Building a Successful Law Practice: How Michael Barasch Evolved His Firm to Meet the Needs of 9/11 First Responders - Martindale-Avvo

Building a Successful Law Practice: How Michael Barasch Evolved His Firm to Meet the Needs of 9/11 First Responders

This interview with Michael Barasch of the New York law firm of Barasch McGarry Salzman & Penson, is the second in a continuing series of interviews with attorneys who have successfully grown their legal practice into a business empire.

Despite a résumé that includes tireless advocacy for the legal rights of 9/11 victims and first responders, attorney Michael Barasch of New York-based personal injury firm Barasch McGarry Salzman & Penson admits that becoming a lawyer was a “total accident.”

“I went to law school only because I couldn’t think of anything else to do with my history degree,” he says.

After completing his undergraduate studies at Swarthmore College, Barasch moved to New York City, where he enrolled at Fordham University School of Law with hopes of eventually working for his father’s insurance brokerage firm. As a law student, Barasch interned at a personal injury law firm and had the opportunity to watch one of the partners try cases. That led to a change of plans.
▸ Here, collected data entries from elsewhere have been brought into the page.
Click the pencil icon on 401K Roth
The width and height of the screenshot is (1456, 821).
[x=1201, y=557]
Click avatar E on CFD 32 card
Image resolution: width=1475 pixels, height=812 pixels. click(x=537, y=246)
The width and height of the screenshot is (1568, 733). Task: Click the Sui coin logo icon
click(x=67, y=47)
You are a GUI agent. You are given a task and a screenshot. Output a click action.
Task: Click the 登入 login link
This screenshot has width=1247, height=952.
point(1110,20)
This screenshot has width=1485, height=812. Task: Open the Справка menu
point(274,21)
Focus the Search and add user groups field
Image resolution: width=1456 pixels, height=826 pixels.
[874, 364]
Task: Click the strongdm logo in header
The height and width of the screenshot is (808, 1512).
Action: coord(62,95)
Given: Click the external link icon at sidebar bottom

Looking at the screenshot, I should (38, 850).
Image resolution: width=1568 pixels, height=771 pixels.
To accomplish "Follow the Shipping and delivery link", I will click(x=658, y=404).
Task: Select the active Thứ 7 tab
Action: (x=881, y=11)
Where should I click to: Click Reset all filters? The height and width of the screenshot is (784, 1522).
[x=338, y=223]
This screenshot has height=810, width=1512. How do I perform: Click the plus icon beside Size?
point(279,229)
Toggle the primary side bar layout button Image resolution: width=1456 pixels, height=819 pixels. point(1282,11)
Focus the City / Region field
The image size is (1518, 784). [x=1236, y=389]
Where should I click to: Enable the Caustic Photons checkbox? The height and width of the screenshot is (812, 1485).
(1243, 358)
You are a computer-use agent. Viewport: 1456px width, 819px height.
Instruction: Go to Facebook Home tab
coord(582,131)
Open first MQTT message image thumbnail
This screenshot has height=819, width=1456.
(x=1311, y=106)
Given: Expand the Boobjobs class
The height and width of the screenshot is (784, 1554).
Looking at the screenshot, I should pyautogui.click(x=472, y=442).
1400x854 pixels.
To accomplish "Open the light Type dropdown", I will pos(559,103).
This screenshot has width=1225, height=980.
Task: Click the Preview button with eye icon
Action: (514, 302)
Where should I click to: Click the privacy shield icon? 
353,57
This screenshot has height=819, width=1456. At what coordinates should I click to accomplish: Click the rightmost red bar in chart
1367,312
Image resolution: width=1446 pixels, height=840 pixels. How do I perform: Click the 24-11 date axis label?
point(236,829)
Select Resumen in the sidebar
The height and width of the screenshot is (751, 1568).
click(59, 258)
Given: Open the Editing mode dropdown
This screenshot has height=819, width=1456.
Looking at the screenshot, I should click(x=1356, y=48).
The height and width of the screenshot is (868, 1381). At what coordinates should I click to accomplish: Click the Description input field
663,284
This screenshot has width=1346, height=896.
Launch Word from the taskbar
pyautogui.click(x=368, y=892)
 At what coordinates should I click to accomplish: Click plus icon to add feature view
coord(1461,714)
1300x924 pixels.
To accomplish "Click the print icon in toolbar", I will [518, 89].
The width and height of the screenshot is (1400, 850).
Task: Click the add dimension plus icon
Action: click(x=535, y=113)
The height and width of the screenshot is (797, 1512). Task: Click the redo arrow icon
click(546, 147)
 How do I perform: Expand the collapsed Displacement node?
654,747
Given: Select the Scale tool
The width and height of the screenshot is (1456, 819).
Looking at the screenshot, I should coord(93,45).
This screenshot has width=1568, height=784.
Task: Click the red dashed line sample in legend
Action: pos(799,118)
“It seemed like so much fun,” Barasch says. “So, after graduation, instead of going to work in the insurance business, I told my dad that I wanted to try cases for a year to get some practical legal experience.”

Once Barasch passed the New York bar exam, a firm partner let him try “dozens” of cases. Barasch realized he loved advocating for his clients in and out of the courtroom. But, “I was frustrated because older, more experienced lawyers would take advantage of my inexperience during trials,” Barasch says. “However, I learned the tricks of the trade — the stuff they don’t teach in law school — from those veteran trial attorneys. Before long, I found myself winning cases that I had no business winning. That’s really when I decided that I would stick with the law.”

As his career began to take off, he found that his lack of grey hair was also holding him back. “The most frustrating thing for me was that sometimes when I tried to sign up a new, big case, the potential client would hire another attorney just because the competition was older. They didn’t seem to care as much about the success that I was having in the courtroom.” Barasch decided to stick with the first firm that hired him, continuing to gain the trial experience he needed and signing up cases through his grey-haired bosses. After six years, Barasch decided to strike out on his own. He joined forces with another veteran attorney who specialized in representing injured railroad workers. Then, as fate would have it, in 1994 he ran into former law school classmate Jim McGarry in the subway. Jim had connections to NYC firefighters, and Mike and Jim chose to open up their own firm, representing NYC’s Bravest. Soon thereafter, attorneys Barry Salzman, Dom Penson, and Bruce Kaye joined the firm, resulting in what is now Barasch McGarry Salzman & Penson.

9/11: The day that changed everything

From its beginnings, the firm routinely represented firefighters and police officers injured in the line of duty, and that representation remains a cornerstone of its personal injury practice to this day. But on September 11, 2001, the depth and breadth of the firm’s connection to New York City’s Bravest and Finest intensified.

“My firm was representing injured New York City firefighters and police officers before the World Trade Center attacks, and so advocating for 9/11 responders was a natural fit for us,” Barasch says.

Several months after the attacks, Barasch met with Kenneth Feinberg, who was appointed the Special Master of the federal government’s September 11th Victim Compensation Fund (VCF). Barasch presented medical evidence, air samplings, and witnesses. After the meeting, Feinberg changed the fund’s rules to cover injured first responders for their latent respiratory illnesses. In 2011, Congress passed the Zadroga Health & Compensation Act, named in honor of the firm’s client NYPD Detective James Zadroga. Det. Zadroga was diagnosed with pulmonary fibrosis and tragically died in 2006. An autopsy discovered ground glass and a host of carcinogens in his lungs. This was the evidence that the medical community needed to link severe pulmonary illnesses and cancers to the toxic dust created by the attacks. However, the Act was due to expire in October 2016.

Working with union leaders, 9/11 advocates and his firm’s 10,000 clients, Barasch lobbied Congress to extend the Zadroga VCF. In December 2015, Congress renewed the VCF for five more years, to December 18, 2020. It also extended the health program for 70 years.

The firm currently represents more than 2,000 clients with cancer. “I don’t think residents, office workers and responders are going to stop getting cancer when the VCF closes in 2020,” Barasch said. “Something tells me that we will have to return to Washington — armed with new medical statistics — to get it extended again.”

More than fifteen years after the attacks, the firm continues to receive new calls every day from responders, local residents and office workers whose illnesses have been linked to WTC toxic dust exposure. In fact, the WTC Health Program has now linked 68 cancers to those toxins.

“It is a privilege to be able to help so many people,” Barasch says. “I’m honored to represent the 9/11 community.”